Task prompt:
Locate each line in the rows below that contains the word "INSTRUMENT" and copy every such line out in full. Letter case must match.

%%

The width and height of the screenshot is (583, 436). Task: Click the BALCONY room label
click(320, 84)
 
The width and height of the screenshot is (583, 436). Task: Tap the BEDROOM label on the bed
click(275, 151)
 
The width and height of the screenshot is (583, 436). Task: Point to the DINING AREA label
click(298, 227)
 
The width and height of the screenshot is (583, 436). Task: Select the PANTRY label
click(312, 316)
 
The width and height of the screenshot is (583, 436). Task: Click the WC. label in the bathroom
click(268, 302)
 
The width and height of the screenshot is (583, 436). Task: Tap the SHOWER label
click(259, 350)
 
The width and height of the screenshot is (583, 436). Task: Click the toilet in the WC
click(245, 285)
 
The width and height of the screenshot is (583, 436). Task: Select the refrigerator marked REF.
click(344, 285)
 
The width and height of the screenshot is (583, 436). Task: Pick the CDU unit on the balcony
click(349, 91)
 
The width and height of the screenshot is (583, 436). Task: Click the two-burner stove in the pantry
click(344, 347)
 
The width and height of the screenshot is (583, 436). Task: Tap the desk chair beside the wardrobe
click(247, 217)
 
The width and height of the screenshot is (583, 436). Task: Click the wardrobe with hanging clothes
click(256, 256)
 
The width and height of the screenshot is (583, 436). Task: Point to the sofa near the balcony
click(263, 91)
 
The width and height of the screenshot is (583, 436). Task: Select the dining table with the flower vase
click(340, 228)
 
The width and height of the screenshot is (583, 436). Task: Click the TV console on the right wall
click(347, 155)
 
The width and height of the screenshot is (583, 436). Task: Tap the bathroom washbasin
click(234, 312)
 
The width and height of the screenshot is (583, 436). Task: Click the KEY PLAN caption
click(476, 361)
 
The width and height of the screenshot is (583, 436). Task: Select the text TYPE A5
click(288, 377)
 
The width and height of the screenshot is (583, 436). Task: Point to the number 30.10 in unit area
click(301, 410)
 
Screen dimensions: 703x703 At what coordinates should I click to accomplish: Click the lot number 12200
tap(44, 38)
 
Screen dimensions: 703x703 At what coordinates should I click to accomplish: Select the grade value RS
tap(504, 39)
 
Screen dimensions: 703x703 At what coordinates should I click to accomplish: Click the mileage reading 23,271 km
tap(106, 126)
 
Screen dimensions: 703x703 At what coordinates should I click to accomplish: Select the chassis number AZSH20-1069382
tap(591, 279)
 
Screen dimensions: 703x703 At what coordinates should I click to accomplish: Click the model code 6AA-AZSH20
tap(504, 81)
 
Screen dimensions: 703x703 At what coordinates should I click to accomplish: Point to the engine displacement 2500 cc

%%
%%

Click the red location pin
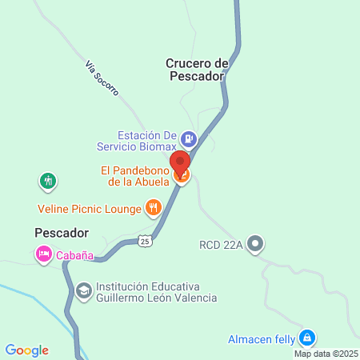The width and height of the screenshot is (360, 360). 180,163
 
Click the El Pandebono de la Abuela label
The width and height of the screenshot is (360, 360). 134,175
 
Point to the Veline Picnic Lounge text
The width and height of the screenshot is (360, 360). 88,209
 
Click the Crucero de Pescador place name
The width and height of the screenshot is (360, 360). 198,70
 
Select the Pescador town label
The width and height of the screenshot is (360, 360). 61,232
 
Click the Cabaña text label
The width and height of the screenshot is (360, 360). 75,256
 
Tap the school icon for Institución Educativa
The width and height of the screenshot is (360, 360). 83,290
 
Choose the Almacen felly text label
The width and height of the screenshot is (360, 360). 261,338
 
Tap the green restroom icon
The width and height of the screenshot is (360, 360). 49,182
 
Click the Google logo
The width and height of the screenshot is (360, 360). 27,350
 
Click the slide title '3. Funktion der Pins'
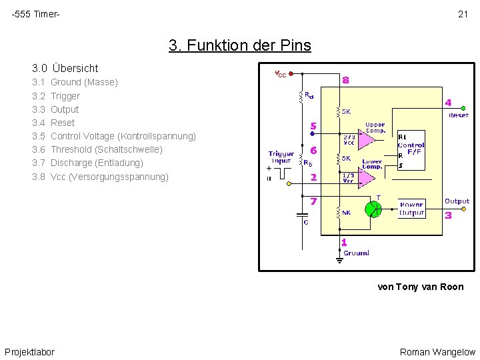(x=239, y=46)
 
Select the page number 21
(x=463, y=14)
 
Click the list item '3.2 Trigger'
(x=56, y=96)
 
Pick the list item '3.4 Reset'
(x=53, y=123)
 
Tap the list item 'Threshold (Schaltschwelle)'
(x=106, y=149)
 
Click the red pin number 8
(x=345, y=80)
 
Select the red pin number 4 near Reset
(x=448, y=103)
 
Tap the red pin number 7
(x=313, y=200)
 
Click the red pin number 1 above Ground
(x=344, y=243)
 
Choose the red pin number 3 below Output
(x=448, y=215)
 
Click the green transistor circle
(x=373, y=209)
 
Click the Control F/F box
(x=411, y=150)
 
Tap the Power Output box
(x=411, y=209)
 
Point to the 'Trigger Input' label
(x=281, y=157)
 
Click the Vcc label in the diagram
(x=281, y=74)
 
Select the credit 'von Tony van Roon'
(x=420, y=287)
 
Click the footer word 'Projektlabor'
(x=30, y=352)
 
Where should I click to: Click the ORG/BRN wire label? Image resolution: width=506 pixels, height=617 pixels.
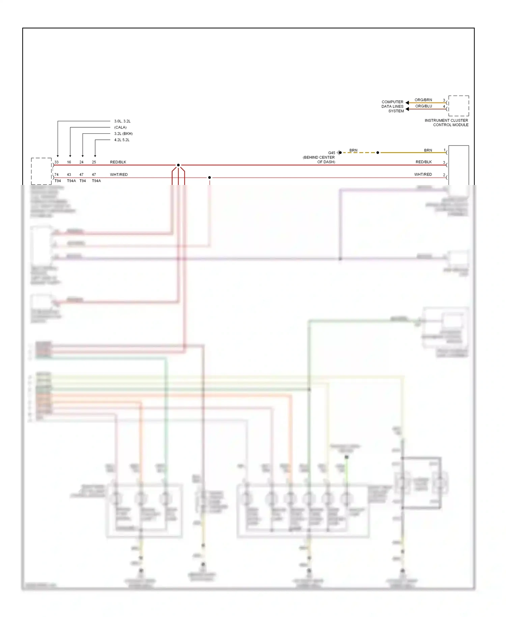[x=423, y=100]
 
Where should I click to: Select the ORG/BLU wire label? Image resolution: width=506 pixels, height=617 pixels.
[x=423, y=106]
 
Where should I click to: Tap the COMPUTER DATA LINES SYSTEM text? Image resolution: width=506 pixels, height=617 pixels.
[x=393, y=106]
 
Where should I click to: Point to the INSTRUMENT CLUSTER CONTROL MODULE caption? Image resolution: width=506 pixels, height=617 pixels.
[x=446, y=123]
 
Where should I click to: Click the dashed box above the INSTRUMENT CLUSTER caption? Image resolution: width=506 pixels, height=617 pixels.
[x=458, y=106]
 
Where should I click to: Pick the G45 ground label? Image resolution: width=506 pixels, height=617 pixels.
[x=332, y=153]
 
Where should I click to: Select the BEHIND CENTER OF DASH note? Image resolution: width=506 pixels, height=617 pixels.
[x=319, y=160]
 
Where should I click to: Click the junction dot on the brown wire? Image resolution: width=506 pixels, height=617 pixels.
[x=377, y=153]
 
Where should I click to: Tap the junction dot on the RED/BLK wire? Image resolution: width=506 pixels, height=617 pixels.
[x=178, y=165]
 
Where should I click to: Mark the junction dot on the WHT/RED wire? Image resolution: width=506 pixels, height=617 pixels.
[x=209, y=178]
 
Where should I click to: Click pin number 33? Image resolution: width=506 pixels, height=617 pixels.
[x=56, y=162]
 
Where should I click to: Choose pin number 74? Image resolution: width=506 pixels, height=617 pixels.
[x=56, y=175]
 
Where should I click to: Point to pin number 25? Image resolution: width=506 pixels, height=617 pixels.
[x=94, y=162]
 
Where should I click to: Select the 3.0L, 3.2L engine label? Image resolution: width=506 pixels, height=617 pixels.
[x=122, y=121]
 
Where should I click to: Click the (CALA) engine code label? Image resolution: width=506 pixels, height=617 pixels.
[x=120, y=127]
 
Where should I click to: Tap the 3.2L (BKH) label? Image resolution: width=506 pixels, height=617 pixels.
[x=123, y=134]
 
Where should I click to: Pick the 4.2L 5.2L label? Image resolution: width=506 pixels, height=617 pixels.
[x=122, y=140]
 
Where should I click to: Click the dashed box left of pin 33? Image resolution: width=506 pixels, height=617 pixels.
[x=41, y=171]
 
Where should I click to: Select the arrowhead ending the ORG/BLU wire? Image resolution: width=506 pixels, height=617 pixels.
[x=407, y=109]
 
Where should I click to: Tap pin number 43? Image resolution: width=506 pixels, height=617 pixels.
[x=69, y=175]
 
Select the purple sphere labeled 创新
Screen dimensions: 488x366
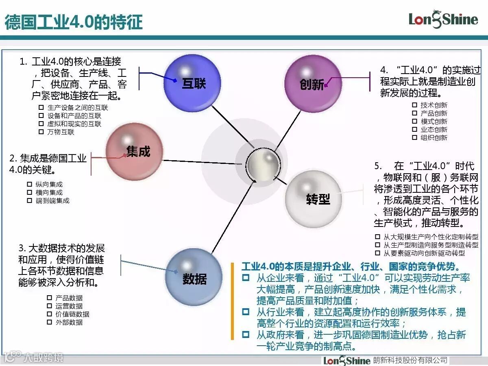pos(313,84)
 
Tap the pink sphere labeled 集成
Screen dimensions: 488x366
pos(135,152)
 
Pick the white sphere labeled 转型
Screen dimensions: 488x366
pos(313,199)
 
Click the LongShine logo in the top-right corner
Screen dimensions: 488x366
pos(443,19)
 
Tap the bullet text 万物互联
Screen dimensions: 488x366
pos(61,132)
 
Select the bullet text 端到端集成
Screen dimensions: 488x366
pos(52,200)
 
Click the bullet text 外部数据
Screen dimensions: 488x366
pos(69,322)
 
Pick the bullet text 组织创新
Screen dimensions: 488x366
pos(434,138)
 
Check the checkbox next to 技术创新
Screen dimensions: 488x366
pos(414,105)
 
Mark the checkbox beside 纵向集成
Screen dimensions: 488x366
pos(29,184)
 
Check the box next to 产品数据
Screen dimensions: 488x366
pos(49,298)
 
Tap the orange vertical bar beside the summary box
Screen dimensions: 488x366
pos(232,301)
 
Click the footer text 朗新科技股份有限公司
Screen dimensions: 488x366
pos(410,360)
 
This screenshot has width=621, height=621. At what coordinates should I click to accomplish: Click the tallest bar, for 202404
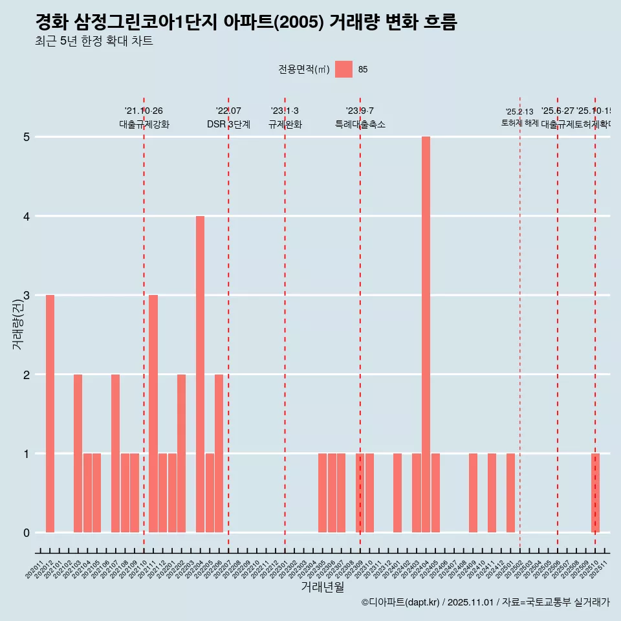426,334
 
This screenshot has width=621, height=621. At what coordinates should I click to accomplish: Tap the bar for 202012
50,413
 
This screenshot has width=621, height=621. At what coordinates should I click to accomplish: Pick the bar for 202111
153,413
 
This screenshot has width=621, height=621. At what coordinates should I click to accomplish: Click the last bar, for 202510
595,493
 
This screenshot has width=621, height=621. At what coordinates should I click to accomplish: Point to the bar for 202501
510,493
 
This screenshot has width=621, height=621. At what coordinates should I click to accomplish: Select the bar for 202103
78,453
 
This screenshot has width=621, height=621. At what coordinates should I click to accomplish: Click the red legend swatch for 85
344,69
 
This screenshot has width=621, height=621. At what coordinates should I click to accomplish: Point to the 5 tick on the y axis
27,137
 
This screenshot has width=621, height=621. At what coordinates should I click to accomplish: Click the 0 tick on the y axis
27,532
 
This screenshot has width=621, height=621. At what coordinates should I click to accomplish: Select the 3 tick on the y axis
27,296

%%
%%

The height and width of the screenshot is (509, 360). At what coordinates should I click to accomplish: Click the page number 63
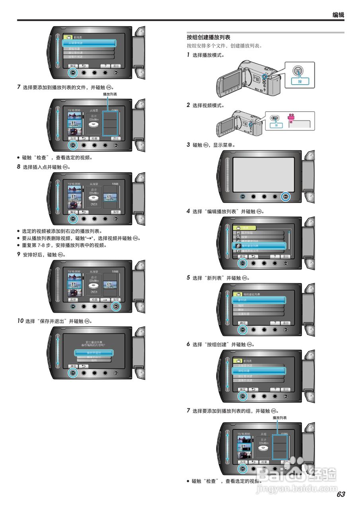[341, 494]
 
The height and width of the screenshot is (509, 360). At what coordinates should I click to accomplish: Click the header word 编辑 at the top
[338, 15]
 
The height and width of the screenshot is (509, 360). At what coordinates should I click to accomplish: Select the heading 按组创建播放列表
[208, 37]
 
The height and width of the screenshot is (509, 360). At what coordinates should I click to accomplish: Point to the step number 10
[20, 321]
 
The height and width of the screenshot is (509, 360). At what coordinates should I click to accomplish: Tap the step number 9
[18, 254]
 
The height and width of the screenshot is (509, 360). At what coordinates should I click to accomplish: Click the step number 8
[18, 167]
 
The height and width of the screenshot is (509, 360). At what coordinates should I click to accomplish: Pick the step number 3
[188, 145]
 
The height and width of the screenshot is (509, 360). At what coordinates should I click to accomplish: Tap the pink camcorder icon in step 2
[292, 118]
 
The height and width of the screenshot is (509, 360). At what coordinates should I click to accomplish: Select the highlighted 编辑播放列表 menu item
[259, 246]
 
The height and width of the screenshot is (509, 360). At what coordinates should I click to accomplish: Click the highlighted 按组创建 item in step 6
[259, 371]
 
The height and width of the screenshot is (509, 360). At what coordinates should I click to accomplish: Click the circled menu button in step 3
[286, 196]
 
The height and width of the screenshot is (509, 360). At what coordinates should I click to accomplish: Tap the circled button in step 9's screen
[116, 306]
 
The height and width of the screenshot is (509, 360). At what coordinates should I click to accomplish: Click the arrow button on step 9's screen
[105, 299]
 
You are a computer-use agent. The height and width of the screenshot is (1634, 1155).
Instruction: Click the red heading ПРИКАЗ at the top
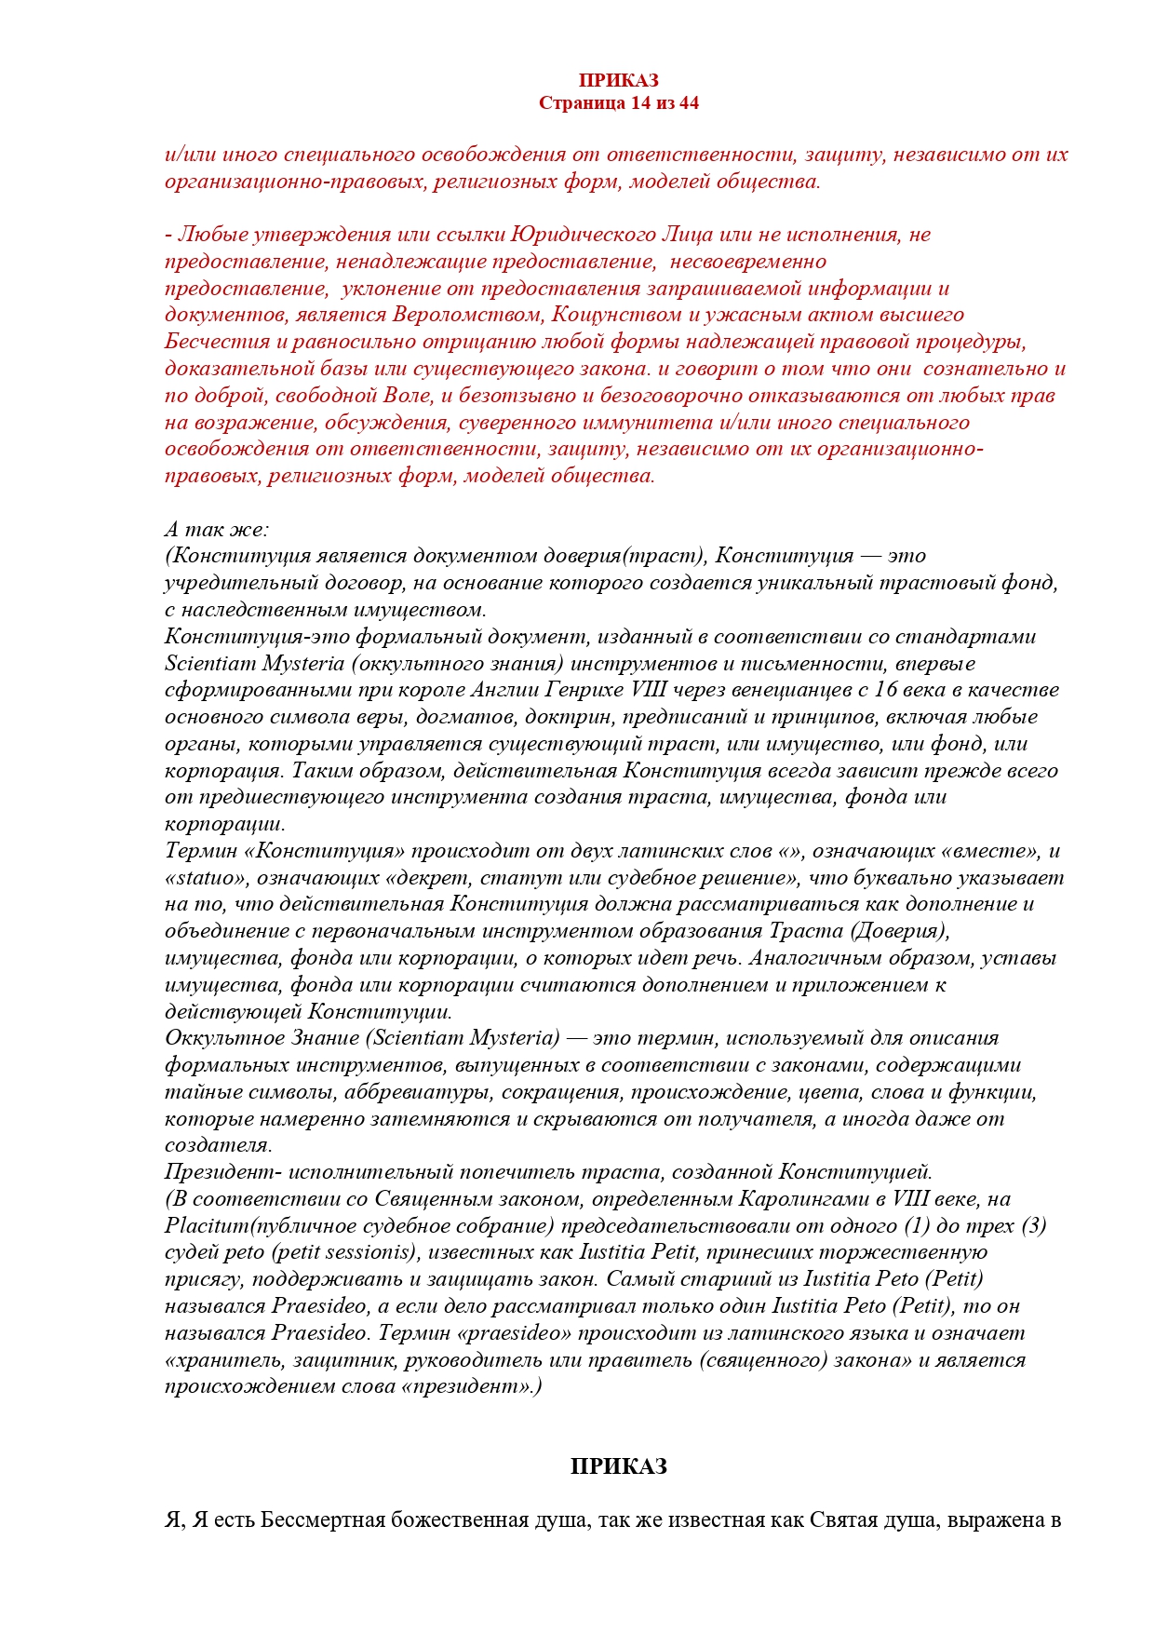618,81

%%

Solution for this task:
Where should I click to: Point to the INSTRUMENT CLUSTER CONTROL MODULE caption? Image resolution: width=506 pixels, height=617 pixels.
Where should I click to: Click the dashed box above the INSTRUMENT CLUSTER caption? Image resolution: width=506 pixels, height=617 pixels.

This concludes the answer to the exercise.